You can turn this into an anti-civil service rant if you like or you can address the question raised by legend. Namely: what do you think the outcome of the NWA negotiations will be.

Its up to you!

aj


----------



## legend99 (4 Apr 2006)

i'd be shocked if any union would agree to increases less that the rate of inflation.....they'd be murdered by their members surely.


----------



## fobs (4 Apr 2006)

We got 3% for the last few years in the private sector and when I used to be in the national wage agreement (forced off it) it was always better.
Would presume it would be at least,if not better,than inflation.


----------



## momomo (27 Sep 2006)

is this due to be paid soon?


----------



## ClubMan (27 Sep 2006)

National wage agreements have never meant anything to me directly. I have always worked in the private sector and these agreements don't seem to have any relevance to the companies for which I've worked. I'm dubious about the whole wage agreement/social partnership lark anyway as it's quite anti-democratic. We elect public representatives to deal with these issues. Who elected the likes of _IBEC/ISME/ICTU/Fr. Sean Healy _etc.


----------



## momomo (27 Sep 2006)

was 10% not agreed already?


----------



## CelloPoint (27 Sep 2006)

*Re: National Wage Agreement talks: 6.5% over 2 years; 10% over 3 years. what do u exp*



ClubMan said:


> National wage agreements have never meant anything to me directly. I have always worked in the private sector and these agreements don't seem to have any relevance to the companies for which I've worked. I'm dubious about the whole wage agreement/social partnership lark anyway as it's quite anti-democratic. We elect public representatives to deal with these issues. Who elected the likes of _IBEC/ISME/ICTU/Fr. Sean Healy _etc.

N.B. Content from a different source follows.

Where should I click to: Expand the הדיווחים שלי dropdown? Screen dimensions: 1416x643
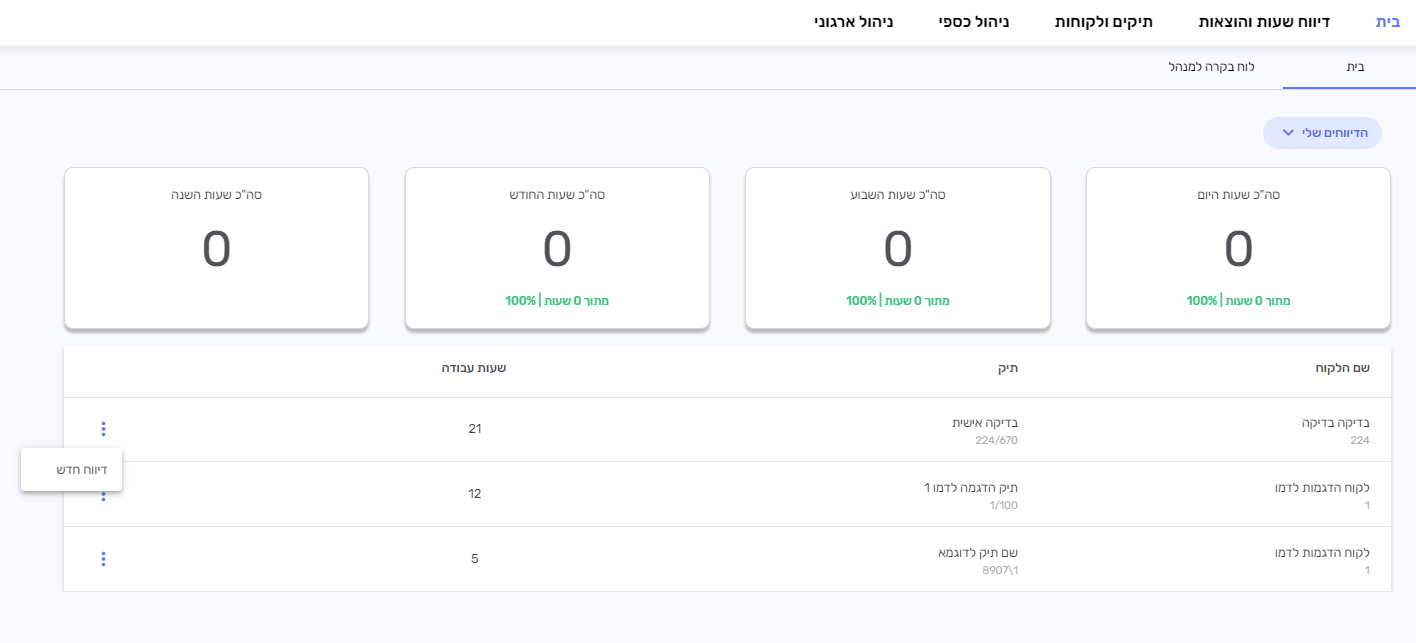pyautogui.click(x=1321, y=133)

I personally think the national wage agreement deals done down through the years have done untold damage to Ireland's competitiveness. In days gone by, people would take a state job at lower pay, but greater stability and stable working hours, as opposed to a private sector job with higher pay where project deadlines must be met regardless of whether it is half past 4 or not. Public sector workers got their cake, ate it, and are now getting fat in their middle-age-dom.

On unions, lobby groups and the religious orders: I don't think they should be washed down the plug hole entirely. Remember their members are part of democracy too: if they feel strongly about something, they should lobby. There is however a fine line between moral lobbying/campaigning and immoral lobbying/campaigning which is a big grey-area debate for sure.


----------



## Glenbhoy (27 Sep 2006)

*Re: National Wage Agreement talks: 6.5% over 2 years; 10% over 3 years. what do u exp*



CelloPoint said:


> I personally think the national wage agreement deals done down through the years have done untold damage to Ireland's competitiveness. In days gone by, people would take a state job at lower pay, but greater stability and stable working hours, as opposed to a private sector job with higher pay where project deadlines must be met regardless of whether it is half past 4 or not. Public sector workers got their cake, ate it, and are now getting fat in their middle-age-dom.


Are you not confusing national pay agreements with public sector benchmarking.  These have no relevance to me (well, the wife did benefit from benchmarking, not that I saw it!), as they don't to the vast majority of private sector workers anymore. Whilst generally I loath intervention in the market, I think the national wage agreements had a place and were important in ensuring stability and perhaps making employers and unions treat each other with a bit more respect.


----------